Multiple output formats – for each URL, ArchiveBox can save:
- Static HTML (wget mirror)
- Single-file HTML (via SingleFile)
- PDF rendering (via headless Chromium)
- Full-page screenshot (PNG)
- WARC archive (for replay with tools like ReplayWeb.page)
- Extracted audio/video/images
- Git history of page changes over time
- Plain text extraction
- DOM dump
Bulk import – accepts URLs from browser bookmarks (Chrome, Firefox), Pocket, Pinboard, RSS/Atom feeds, browser history databases, or plain text files.
Web UI and API – Django-based web interface for browsing archives, searching content, and managing snapshots. REST API for programmatic access.
Scheduling – built-in scheduler for periodic re-archiving of URLs.
Full-text search – search across archived page content using Sonic or Ripgrep backends.
Self-hosted – runs on your own hardware; no third-party dependencies for archiving. Docker or bare-metal installation.
Deduplication – detects and avoids re-archiving identical content.

Basic Usage #

# Install via pip or Docker
pip install archivebox

# Initialize an archive
mkdir ~/web-archive && cd ~/web-archive
archivebox init

# Add URLs
archivebox add "https://example.com/important-page"

# Import from bookmarks
archivebox add < bookmarks.html

# Import from a text file of URLs
archivebox add < urls.txt

# Start the web UI
archivebox server 0.0.0.0:8000

Output Structure #

ArchiveBox organizes its output by URL hash:

archive/
  1707123456.789/          # timestamp-based snapshot ID
    index.json             # metadata (URL, title, timestamps, status)
    singlefile.html        # self-contained HTML
    output.pdf             # PDF rendering
    screenshot.png         # full-page screenshot
    warc/                  # WARC archive
    media/                 # extracted media files
    git/                   # git-tracked page history
    readability/           # extracted article text

git-annex / DataLad Integration #

Integration level: external.

ArchiveBox manages its own storage and does not directly integrate with git-annex or DataLad. However, its output directory can be imported into a DataLad dataset for version-controlled, distributed archival.
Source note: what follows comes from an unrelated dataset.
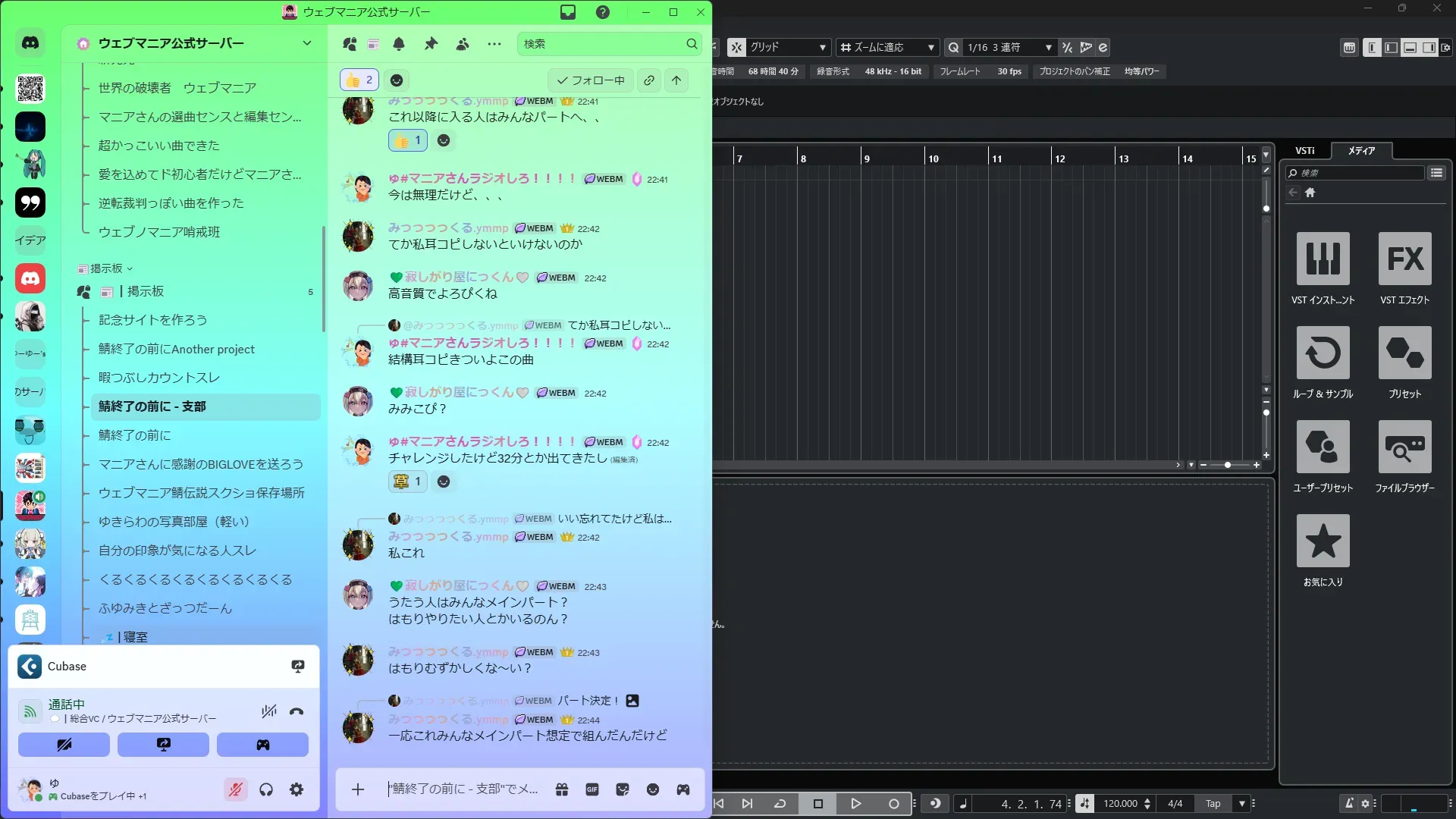
Task: Expand ウェブマニア公式サーバー server menu
Action: [x=306, y=43]
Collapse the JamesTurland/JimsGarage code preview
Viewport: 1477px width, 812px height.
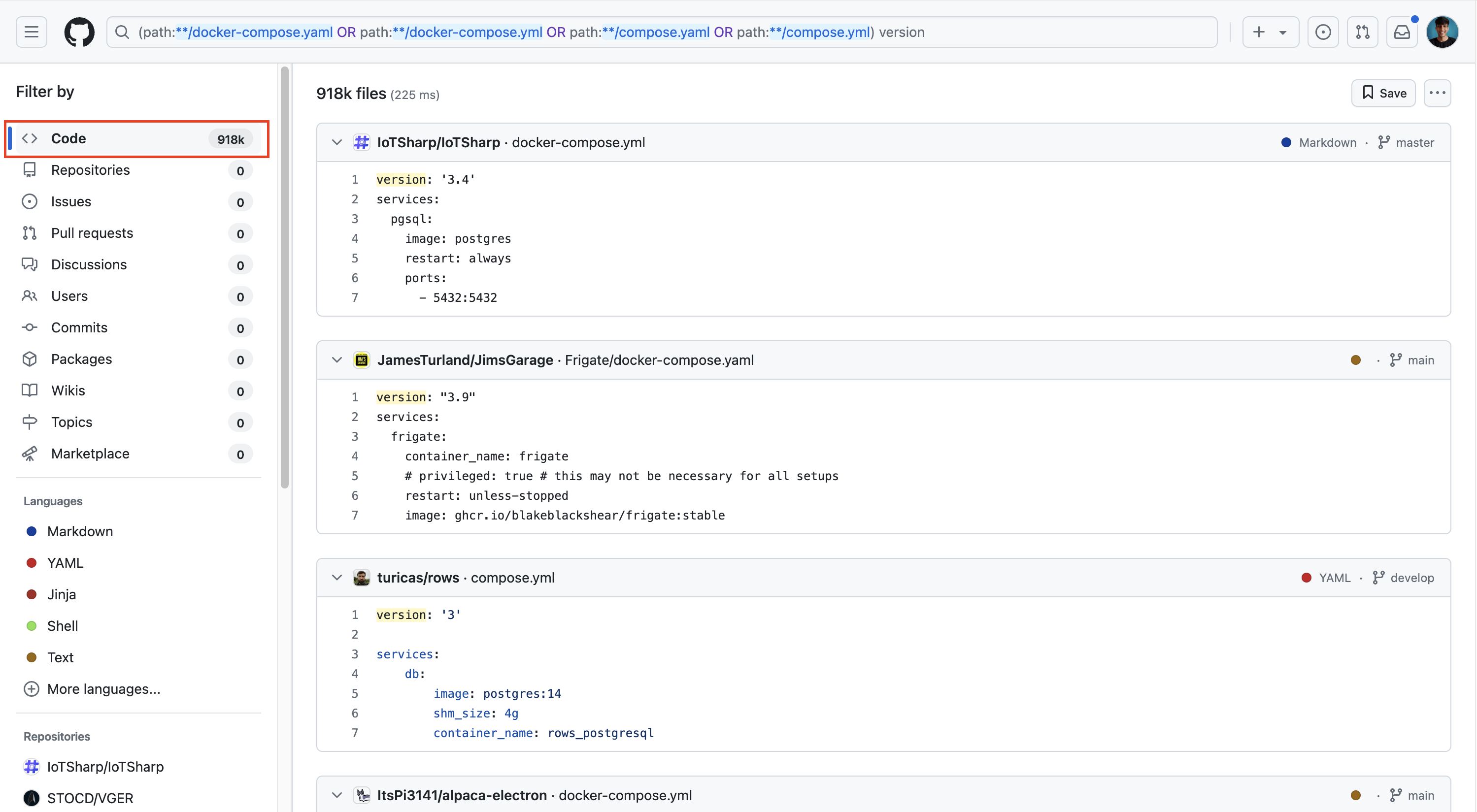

Importing ArchiveBox Output into git-annex #

# Create a DataLad dataset for web archives
datalad create web-archive
cd web-archive

# Configure git-annex to handle ArchiveBox output appropriately
# Large files (PDFs, screenshots, WARCs, media) go to annex
# Small files (index.json, readability text) go to git
cat >> .gitattributes << 'EOF'
*.pdf annex.largefiles=anything
*.png annex.largefiles=anything
*.warc annex.largefiles=anything
*.warc.gz annex.largefiles=anything
*.mp4 annex.largefiles=anything
*.mp3 annex.largefiles=anything
singlefile.html annex.largefiles=anything
index.json annex.largefiles=nothing
EOF

# Copy ArchiveBox output into the dataset
cp -r ~/web-archive/archive/ ./archive/

# Save with DataLad
datalad save -m "Import ArchiveBox snapshots"

Periodic Archival Workflow #

# Run ArchiveBox to update archives
archivebox add < new-urls.txt

# Sync changes into the DataLad dataset
rsync -av ~/web-archive/archive/ ./archive/
datalad save -m "Update web archive $(date +%Y-%m-%d)"

For a more automated approach, wrap the archiving step with datalad run to record the full provenance of each archival operation.

AI Readiness #

Level: ai-partial.

ArchiveBox produces a mix of AI-friendly and AI-challenging outputs:

AI-ready components:
- index.json – structured metadata (URL, title, timestamps, tags) is immediately parseable.
- Readability-extracted text – clean article text stripped of navigation and boilerplate.
- Plain text extractions – directly consumable by LLMs.
AI-partial components:
- singlefile.html – contains the full page content but mixed with styling, scripts, and layout markup. Useful but noisy for LLM consumption.
- PDF renderings – require PDF text extraction for LLM use.
AI-manual components:
- Screenshots (PNG) – require OCR or vision models.
- WARC archives – require specialized tools to extract and replay content.
- Media files – require transcription for audio/video.

The readability extraction and plain text outputs are the most valuable for AI workflows. For building a searchable knowledge base from archived web pages, the text extractions plus index.json metadata provide a solid foundation for RAG (retrieval-augmented generation) pipelines.